What the task requires: Please repeat exactly the lines from the one containing "Click the 验货管理 sidebar icon" through the last line of the records, both included, and nothing else, leaving out any pictures.

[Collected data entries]
[Start of Attachment]

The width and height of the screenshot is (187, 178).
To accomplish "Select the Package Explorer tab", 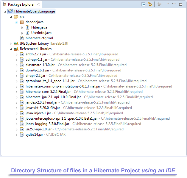I will (x=20, y=5).
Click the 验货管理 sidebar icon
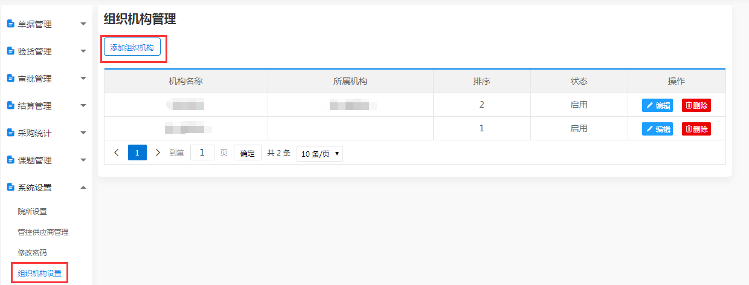749x285 pixels. tap(10, 51)
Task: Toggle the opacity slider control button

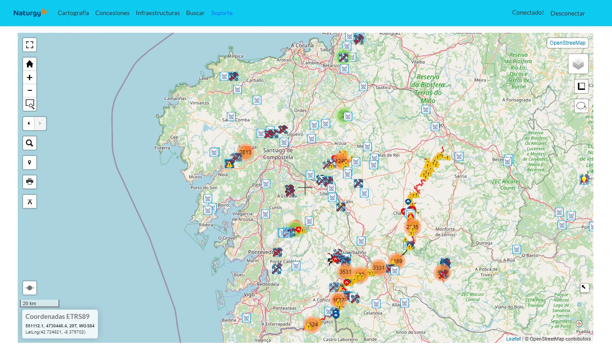Action: pyautogui.click(x=30, y=288)
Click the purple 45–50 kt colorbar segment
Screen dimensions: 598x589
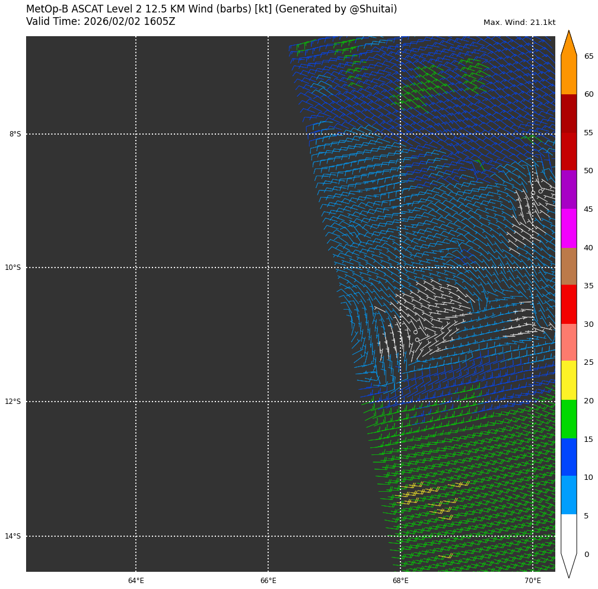[568, 190]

[End of Attachment]

Your solution:
Click the 验货管理 sidebar icon
749x285 pixels. tap(10, 51)
Task: Toggle the opacity slider control button

Action: pyautogui.click(x=30, y=288)
Click the purple 45–50 kt colorbar segment
Screen dimensions: 598x589
[568, 190]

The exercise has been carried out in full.